*** Opening Selected excerpt ***

The structure of the export data roughly corresponds to the VIP schema; one flat TXT file that presents a list of each of the 7 kinds of basic item (precinct, contest, etc.) that we represent as VIP objects; and 4 files that express relations between types of objects, e.g. precincts and districts, or contests and districts. As with Ramsey, the district definitions were a bit sticky. The Travis folks provided a spreadsheet of districts, that was a sort of extension of the exports file about districts. We had to extend the extensions a bit, for similar reasons outlined in the previous account of Ramsey data-wrangling. The rest of the files were a bit crufty, with nothing to suggest the meaning of the column entries other than the name of the file. But with the raw data and some collegial help from Travis elections folks, it mapped pretty simply to the standard data format.

There was one area though, where we learned a lot more from Travis. In Travis with their Hart system, they are able to separately track vote tallies for each candidate (of course, that’s the minimum) as well as: write-ins, non-votes that result from a ballot with no choice on it (under-votes), and non-votes that result from a ballot with too many choices (over-votes). That really helped extend the data format for election results, beyond what we had from Ramsey. And again, this larger set of results data fit well into our use of the VIP format.

That sort of information helps total up the tallies from each individual precinct, to double check that every ballot was counted. But there is also supplementary data that helps even more, noting whether an under or over was from early voting, absentee voting, in person voting, etc. With further information about rejected ballots (e.g. unsigned provisional ballot affadavits, late absentee ballots), one can account for every ballot cast (whether counted or rejected), every ballot counted, every ballot in every precinct, every vote or non-vote from individual ballots — and so one — to get a complete picture down to the ground in cases where there are razor thin margins in an election.

*** Closing Selected excerpt ***
*** Opening Provided material ***

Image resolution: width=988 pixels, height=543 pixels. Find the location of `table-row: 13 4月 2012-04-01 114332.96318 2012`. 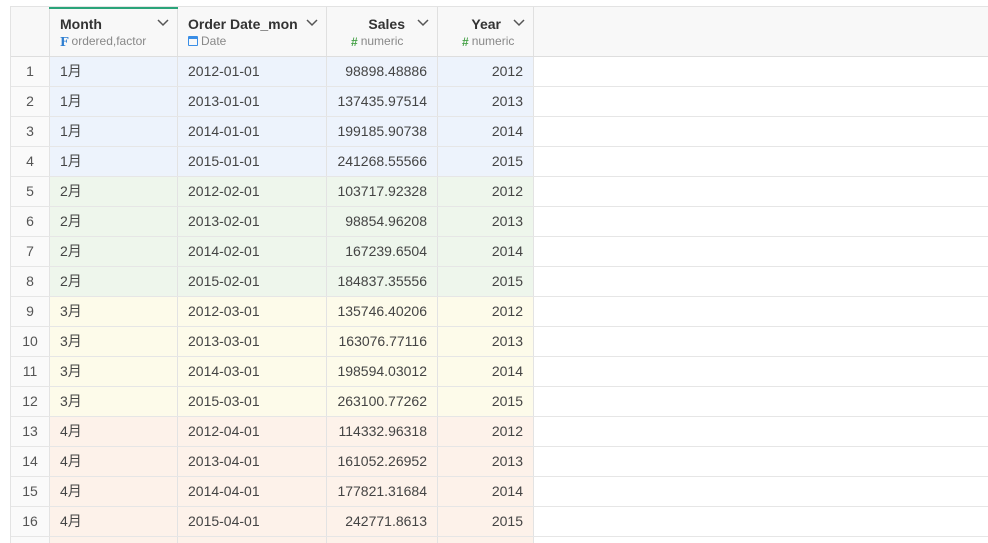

*** Closing Provided material ***

**Prompt A**
Reproduce the part of the Travis election data text that opens with the words containing "There was one" and closes with "the VIP format.".
**Prompt B**
Answer these questions from the Travis election data text:
(i) How many kinds of basic item does the flat TXT file list?
(ii) What system does Travis use to track vote tallies?
(iii) What are non-votes that come from a ballot with too many choices called?
**Prompt C**
Decide whether each statement agrees with the Travis election data text:
(i) The export data included four files expressing relations between types of objects.
(ii) The Travis folks provided a spreadsheet of precincts.
(iii) Late absentee ballots are given as an example of rejected ballots.

**Task response A**
There was one area though, where we learned a lot more from Travis. In Travis with their Hart system, they are able to separately track vote tallies for each candidate (of course, that’s the minimum) as well as: write-ins, non-votes that result from a ballot with no choice on it (under-votes), and non-votes that result from a ballot with too many choices (over-votes). That really helped extend the data format for election results, beyond what we had from Ramsey. And again, this larger set of results data fit well into our use of the VIP format.

**Task response B**
(i) 7
(ii) The Hart system
(iii) Over-votes

**Task response C**
(i) Yes: "4 files that express relations between types of objects"
(ii) No: "The Travis folks provided a spreadsheet of districts"
(iii) Yes: "rejected ballots (e.g. unsigned provisional ballot affadavits, late absentee ballots)"